──────── SUPPLIED RECORDS
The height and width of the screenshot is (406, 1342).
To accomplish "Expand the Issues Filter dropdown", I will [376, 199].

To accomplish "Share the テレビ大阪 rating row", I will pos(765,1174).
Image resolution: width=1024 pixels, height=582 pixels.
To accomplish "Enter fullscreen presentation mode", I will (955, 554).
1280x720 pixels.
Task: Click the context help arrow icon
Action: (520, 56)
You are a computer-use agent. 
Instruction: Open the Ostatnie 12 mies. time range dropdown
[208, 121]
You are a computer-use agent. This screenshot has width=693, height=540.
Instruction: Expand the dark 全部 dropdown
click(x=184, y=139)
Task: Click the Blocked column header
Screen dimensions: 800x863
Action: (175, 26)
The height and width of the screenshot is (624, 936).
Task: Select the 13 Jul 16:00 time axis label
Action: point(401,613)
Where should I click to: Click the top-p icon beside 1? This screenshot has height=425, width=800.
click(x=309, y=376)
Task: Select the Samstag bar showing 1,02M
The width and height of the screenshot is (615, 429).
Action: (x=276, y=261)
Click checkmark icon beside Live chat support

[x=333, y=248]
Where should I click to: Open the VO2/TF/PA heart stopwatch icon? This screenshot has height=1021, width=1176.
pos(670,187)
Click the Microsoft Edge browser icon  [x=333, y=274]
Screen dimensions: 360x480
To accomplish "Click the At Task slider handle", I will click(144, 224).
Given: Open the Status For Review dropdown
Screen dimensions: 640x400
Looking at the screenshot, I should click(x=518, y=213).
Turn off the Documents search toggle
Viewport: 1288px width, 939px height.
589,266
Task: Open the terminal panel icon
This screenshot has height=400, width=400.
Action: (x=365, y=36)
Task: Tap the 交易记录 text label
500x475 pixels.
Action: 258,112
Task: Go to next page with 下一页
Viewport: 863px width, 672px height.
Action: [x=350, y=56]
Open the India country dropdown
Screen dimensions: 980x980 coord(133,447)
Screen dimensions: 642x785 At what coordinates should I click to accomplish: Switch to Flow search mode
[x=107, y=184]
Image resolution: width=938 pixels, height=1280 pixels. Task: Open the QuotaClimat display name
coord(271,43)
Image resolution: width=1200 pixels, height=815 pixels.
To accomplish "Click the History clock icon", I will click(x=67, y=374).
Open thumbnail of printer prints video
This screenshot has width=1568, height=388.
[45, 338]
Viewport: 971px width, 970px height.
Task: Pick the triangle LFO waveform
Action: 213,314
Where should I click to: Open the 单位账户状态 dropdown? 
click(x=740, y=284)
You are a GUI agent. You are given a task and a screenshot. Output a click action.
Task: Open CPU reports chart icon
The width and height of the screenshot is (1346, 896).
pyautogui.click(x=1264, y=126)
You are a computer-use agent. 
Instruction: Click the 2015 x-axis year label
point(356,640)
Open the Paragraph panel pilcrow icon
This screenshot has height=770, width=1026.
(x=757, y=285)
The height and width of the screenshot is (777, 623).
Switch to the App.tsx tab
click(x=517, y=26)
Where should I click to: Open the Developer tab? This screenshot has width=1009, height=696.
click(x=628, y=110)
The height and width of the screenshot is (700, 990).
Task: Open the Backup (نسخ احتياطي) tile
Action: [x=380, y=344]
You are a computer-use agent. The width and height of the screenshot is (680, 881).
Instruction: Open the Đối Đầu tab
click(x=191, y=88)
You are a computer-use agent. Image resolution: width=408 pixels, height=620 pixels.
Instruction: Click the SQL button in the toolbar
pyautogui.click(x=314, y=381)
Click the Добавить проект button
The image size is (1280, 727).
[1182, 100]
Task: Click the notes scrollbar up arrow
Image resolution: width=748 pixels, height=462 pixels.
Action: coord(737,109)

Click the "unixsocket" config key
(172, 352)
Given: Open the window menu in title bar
────────────────
-- WORK ITEM --
Hand back the whole listing, exactly as it is.

-- RESPONSE FOR THIS EXERCISE --
The height and width of the screenshot is (406, 1342).
To accomplish "Expand the Issues Filter dropdown", I will [376, 199].

To accomplish "Share the テレビ大阪 rating row", I will pos(765,1174).
Image resolution: width=1024 pixels, height=582 pixels.
To accomplish "Enter fullscreen presentation mode", I will (955, 554).
1280x720 pixels.
Task: Click the context help arrow icon
Action: (520, 56)
You are a computer-use agent. 
Instruction: Open the Ostatnie 12 mies. time range dropdown
[208, 121]
You are a computer-use agent. This screenshot has width=693, height=540.
Instruction: Expand the dark 全部 dropdown
click(x=184, y=139)
Task: Click the Blocked column header
Screen dimensions: 800x863
Action: (175, 26)
The height and width of the screenshot is (624, 936).
Task: Select the 13 Jul 16:00 time axis label
Action: point(401,613)
Where should I click to: Click the top-p icon beside 1? This screenshot has height=425, width=800.
click(x=309, y=376)
Task: Select the Samstag bar showing 1,02M
The width and height of the screenshot is (615, 429).
Action: (x=276, y=261)
Click checkmark icon beside Live chat support

[x=333, y=248]
Where should I click to: Open the VO2/TF/PA heart stopwatch icon? This screenshot has height=1021, width=1176.
pos(670,187)
Click the Microsoft Edge browser icon  [x=333, y=274]
Screen dimensions: 360x480
To accomplish "Click the At Task slider handle", I will click(144, 224).
Given: Open the Status For Review dropdown
Screen dimensions: 640x400
Looking at the screenshot, I should click(x=518, y=213).
Turn off the Documents search toggle
Viewport: 1288px width, 939px height.
589,266
Task: Open the terminal panel icon
This screenshot has height=400, width=400.
Action: (x=365, y=36)
Task: Tap the 交易记录 text label
500x475 pixels.
Action: 258,112
Task: Go to next page with 下一页
Viewport: 863px width, 672px height.
Action: [x=350, y=56]
Open the India country dropdown
Screen dimensions: 980x980 coord(133,447)
Screen dimensions: 642x785 At what coordinates should I click to accomplish: Switch to Flow search mode
[x=107, y=184]
Image resolution: width=938 pixels, height=1280 pixels. Task: Open the QuotaClimat display name
coord(271,43)
Image resolution: width=1200 pixels, height=815 pixels.
To accomplish "Click the History clock icon", I will click(x=67, y=374).
Open thumbnail of printer prints video
This screenshot has width=1568, height=388.
[45, 338]
Viewport: 971px width, 970px height.
Task: Pick the triangle LFO waveform
Action: 213,314
Where should I click to: Open the 单位账户状态 dropdown? 
click(x=740, y=284)
You are a GUI agent. You are given a task and a screenshot. Output a click action.
Task: Open CPU reports chart icon
The width and height of the screenshot is (1346, 896).
pyautogui.click(x=1264, y=126)
You are a computer-use agent. 
Instruction: Click the 2015 x-axis year label
point(356,640)
Open the Paragraph panel pilcrow icon
This screenshot has height=770, width=1026.
(x=757, y=285)
The height and width of the screenshot is (777, 623).
Switch to the App.tsx tab
click(x=517, y=26)
Where should I click to: Open the Developer tab? This screenshot has width=1009, height=696.
click(x=628, y=110)
The height and width of the screenshot is (700, 990).
Task: Open the Backup (نسخ احتياطي) tile
Action: [x=380, y=344]
You are a computer-use agent. The width and height of the screenshot is (680, 881).
Instruction: Open the Đối Đầu tab
click(x=191, y=88)
You are a computer-use agent. Image resolution: width=408 pixels, height=620 pixels.
Instruction: Click the SQL button in the toolbar
pyautogui.click(x=314, y=381)
Click the Добавить проект button
The image size is (1280, 727).
[1182, 100]
Task: Click the notes scrollbar up arrow
Image resolution: width=748 pixels, height=462 pixels.
Action: coord(737,109)

Click the "unixsocket" config key
(172, 352)
Given: Open the window menu in title bar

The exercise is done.